[Stored data entries]
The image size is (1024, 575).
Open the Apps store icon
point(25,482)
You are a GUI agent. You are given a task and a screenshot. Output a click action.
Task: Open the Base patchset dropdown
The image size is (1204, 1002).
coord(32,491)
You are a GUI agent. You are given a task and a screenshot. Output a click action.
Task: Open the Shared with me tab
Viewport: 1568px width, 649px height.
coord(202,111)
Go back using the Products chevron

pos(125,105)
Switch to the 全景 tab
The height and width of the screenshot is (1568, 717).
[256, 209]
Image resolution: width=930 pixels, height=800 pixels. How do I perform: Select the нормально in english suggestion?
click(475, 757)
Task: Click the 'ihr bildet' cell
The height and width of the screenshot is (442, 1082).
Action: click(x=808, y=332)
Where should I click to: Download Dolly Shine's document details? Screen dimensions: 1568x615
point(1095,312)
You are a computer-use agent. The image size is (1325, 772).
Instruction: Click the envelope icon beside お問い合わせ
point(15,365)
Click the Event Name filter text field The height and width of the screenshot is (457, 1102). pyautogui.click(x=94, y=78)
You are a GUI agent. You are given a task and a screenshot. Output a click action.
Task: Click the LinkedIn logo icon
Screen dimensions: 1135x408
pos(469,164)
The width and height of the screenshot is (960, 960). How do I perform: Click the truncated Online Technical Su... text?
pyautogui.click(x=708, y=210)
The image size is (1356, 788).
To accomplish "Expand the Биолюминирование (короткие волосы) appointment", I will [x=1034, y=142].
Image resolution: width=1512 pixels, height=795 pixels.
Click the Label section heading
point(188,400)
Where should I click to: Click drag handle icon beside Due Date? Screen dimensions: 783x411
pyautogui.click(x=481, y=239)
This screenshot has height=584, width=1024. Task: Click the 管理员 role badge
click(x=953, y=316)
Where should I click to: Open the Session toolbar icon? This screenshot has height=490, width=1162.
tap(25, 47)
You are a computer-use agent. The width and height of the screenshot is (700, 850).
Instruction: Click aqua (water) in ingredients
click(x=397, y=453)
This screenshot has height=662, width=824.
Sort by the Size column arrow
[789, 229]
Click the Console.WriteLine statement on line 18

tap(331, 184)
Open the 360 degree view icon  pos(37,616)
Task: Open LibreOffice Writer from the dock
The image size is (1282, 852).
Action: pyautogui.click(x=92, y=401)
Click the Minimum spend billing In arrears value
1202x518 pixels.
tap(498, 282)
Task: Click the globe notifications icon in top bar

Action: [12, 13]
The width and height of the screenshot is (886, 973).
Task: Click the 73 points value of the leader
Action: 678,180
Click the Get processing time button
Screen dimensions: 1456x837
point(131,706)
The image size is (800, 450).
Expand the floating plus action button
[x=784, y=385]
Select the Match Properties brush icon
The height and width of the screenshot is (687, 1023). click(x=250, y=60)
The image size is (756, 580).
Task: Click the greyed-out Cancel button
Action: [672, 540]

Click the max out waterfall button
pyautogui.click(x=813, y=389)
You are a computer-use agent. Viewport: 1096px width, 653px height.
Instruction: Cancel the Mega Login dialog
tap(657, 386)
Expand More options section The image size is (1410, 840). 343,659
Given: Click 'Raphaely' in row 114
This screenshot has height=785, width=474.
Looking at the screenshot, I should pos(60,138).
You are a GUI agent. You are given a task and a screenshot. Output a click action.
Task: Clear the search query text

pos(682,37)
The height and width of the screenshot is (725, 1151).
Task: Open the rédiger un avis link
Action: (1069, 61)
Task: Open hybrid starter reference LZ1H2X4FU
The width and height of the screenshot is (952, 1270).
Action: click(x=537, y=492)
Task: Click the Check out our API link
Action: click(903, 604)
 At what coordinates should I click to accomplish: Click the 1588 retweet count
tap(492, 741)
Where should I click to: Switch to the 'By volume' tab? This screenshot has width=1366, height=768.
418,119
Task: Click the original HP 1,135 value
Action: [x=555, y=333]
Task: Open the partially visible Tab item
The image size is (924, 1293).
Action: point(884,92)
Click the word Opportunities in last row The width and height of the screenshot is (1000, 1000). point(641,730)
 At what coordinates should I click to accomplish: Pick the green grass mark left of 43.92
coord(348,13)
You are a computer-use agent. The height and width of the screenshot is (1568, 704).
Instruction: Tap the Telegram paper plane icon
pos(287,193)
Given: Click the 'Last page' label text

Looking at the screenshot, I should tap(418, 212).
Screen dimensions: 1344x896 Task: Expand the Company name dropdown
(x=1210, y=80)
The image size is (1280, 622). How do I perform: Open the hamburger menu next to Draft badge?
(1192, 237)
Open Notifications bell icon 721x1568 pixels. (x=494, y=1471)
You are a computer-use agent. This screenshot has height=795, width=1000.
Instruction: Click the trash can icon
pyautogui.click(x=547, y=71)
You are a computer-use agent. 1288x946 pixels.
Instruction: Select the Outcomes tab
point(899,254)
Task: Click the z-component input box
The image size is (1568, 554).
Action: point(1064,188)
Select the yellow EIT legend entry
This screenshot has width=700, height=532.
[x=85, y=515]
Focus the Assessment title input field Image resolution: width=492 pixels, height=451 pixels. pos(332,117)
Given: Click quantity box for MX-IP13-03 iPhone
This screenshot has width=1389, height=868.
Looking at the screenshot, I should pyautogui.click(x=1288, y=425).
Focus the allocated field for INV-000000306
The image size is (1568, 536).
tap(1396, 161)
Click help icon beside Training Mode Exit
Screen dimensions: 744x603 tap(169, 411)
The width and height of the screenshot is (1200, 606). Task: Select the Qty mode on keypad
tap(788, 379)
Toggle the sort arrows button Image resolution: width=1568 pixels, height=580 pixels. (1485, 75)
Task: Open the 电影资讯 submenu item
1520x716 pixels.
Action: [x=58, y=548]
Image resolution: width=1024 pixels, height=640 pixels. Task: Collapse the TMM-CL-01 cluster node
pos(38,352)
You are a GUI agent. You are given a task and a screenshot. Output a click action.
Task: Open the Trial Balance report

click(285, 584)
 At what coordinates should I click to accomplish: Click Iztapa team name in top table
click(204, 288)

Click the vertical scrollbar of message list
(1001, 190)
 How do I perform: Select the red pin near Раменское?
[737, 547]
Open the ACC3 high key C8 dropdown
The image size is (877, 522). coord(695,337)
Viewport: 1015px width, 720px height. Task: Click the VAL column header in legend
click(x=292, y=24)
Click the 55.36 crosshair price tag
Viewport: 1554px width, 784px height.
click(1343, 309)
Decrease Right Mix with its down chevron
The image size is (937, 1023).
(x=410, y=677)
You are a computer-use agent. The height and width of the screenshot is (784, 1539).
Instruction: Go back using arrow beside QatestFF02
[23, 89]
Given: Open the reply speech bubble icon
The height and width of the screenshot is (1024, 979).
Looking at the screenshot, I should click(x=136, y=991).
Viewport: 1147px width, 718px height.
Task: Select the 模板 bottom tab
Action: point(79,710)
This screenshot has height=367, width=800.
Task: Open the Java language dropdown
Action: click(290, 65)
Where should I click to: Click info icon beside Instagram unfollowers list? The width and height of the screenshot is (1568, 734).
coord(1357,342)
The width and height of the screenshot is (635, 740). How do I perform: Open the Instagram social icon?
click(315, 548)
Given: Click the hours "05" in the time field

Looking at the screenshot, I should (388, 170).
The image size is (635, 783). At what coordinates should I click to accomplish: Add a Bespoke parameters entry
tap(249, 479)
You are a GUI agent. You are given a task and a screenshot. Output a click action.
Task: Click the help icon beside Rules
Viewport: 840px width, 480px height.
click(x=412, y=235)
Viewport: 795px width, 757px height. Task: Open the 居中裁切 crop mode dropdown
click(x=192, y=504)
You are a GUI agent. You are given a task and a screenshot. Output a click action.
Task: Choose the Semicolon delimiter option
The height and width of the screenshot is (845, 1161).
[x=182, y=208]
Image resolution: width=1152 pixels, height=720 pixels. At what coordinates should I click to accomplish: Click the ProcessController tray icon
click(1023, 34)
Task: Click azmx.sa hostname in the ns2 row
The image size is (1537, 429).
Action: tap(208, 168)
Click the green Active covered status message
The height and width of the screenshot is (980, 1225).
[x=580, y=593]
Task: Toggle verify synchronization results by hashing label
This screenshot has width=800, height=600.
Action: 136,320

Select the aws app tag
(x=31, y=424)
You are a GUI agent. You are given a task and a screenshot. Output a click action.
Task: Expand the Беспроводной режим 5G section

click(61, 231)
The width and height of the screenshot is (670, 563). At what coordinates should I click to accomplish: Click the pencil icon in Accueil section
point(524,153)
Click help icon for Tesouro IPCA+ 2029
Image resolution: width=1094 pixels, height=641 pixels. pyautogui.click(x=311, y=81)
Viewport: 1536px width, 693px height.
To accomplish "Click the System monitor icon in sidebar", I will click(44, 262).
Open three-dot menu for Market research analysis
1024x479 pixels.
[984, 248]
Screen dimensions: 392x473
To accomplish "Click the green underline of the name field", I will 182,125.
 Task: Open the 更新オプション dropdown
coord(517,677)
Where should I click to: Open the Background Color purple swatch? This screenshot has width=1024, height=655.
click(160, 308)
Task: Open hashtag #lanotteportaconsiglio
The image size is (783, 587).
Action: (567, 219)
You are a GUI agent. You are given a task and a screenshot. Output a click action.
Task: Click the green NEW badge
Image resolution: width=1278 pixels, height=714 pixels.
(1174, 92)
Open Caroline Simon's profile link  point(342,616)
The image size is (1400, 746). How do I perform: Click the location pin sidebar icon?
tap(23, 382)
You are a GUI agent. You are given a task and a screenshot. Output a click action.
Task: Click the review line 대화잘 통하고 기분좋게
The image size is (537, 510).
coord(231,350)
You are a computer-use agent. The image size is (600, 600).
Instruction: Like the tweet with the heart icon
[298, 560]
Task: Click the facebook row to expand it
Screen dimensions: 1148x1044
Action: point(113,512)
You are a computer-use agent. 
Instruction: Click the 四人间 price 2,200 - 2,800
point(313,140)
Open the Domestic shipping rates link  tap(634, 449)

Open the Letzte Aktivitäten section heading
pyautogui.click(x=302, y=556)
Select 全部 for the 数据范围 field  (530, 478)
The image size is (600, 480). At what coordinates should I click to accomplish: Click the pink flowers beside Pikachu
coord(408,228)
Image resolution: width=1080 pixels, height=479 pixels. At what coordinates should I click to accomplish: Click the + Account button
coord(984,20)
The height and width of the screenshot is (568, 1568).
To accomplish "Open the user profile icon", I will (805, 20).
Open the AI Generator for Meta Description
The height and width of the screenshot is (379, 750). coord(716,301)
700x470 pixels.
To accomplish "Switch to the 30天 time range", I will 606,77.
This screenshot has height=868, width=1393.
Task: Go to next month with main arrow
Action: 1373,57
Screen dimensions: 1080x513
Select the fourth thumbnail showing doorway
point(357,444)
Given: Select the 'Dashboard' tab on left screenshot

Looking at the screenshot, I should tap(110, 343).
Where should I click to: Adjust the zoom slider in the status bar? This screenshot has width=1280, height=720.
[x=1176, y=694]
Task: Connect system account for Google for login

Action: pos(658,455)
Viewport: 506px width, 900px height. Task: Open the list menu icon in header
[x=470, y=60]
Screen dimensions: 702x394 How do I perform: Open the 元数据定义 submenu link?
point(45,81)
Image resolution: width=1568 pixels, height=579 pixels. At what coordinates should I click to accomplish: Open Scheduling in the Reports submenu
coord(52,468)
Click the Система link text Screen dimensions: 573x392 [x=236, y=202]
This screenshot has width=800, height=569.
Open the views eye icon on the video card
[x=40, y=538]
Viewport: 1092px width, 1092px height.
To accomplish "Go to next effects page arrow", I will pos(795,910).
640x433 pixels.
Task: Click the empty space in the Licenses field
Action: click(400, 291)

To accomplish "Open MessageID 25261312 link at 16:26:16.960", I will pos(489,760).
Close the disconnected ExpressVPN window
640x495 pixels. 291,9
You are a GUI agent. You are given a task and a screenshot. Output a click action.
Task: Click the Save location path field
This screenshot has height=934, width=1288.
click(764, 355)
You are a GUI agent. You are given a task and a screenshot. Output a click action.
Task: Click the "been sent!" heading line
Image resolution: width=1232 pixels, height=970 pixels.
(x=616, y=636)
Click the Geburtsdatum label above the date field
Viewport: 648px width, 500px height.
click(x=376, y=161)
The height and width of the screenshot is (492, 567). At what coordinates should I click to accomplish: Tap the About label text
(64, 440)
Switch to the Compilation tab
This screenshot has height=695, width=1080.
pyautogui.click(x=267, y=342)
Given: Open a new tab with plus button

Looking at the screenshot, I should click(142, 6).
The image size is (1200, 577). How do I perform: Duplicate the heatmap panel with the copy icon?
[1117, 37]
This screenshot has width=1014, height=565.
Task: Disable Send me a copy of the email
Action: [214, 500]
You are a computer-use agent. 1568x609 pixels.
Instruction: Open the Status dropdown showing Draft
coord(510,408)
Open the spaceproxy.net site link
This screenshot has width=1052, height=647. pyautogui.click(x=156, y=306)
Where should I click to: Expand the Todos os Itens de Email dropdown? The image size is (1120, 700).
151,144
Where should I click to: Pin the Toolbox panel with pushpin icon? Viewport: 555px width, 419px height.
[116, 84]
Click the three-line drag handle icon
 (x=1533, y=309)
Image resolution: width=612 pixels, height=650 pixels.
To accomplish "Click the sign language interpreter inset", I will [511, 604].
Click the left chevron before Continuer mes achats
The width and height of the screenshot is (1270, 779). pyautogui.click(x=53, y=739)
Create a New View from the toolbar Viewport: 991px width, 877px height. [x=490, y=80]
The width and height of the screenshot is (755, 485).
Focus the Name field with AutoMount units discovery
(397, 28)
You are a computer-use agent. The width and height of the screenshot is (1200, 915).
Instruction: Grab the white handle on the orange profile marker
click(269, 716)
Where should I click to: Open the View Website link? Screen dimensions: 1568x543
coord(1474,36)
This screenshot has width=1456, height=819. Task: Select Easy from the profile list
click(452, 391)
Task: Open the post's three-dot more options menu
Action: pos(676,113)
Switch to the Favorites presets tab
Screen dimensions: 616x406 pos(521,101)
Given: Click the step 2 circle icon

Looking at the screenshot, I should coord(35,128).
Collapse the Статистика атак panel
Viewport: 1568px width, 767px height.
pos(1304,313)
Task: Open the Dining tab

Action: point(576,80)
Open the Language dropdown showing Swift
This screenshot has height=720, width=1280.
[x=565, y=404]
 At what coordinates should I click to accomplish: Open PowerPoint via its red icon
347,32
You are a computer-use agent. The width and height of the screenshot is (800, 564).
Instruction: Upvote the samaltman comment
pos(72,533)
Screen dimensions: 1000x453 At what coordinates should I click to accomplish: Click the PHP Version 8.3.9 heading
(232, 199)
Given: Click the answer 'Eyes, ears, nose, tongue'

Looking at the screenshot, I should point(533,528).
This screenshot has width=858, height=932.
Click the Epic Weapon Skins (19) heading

• Exercise prompt:
Retype only this range exactly: the first line of the data through the line where "The image size is (1356, 788)." appears.

• The answer:
The image size is (1024, 575).
Open the Apps store icon
point(25,482)
You are a GUI agent. You are given a task and a screenshot. Output a click action.
Task: Open the Base patchset dropdown
The image size is (1204, 1002).
coord(32,491)
You are a GUI agent. You are given a task and a screenshot. Output a click action.
Task: Open the Shared with me tab
Viewport: 1568px width, 649px height.
coord(202,111)
Go back using the Products chevron

pos(125,105)
Switch to the 全景 tab
The height and width of the screenshot is (1568, 717).
[256, 209]
Image resolution: width=930 pixels, height=800 pixels. How do I perform: Select the нормально in english suggestion?
click(475, 757)
Task: Click the 'ihr bildet' cell
The height and width of the screenshot is (442, 1082).
Action: click(x=808, y=332)
Where should I click to: Download Dolly Shine's document details? Screen dimensions: 1568x615
point(1095,312)
You are a computer-use agent. The image size is (1325, 772).
Instruction: Click the envelope icon beside お問い合わせ
point(15,365)
Click the Event Name filter text field The height and width of the screenshot is (457, 1102). pyautogui.click(x=94, y=78)
You are a GUI agent. You are given a task and a screenshot. Output a click action.
Task: Click the LinkedIn logo icon
Screen dimensions: 1135x408
pos(469,164)
The width and height of the screenshot is (960, 960). How do I perform: Click the truncated Online Technical Su... text?
pyautogui.click(x=708, y=210)
The image size is (1356, 788).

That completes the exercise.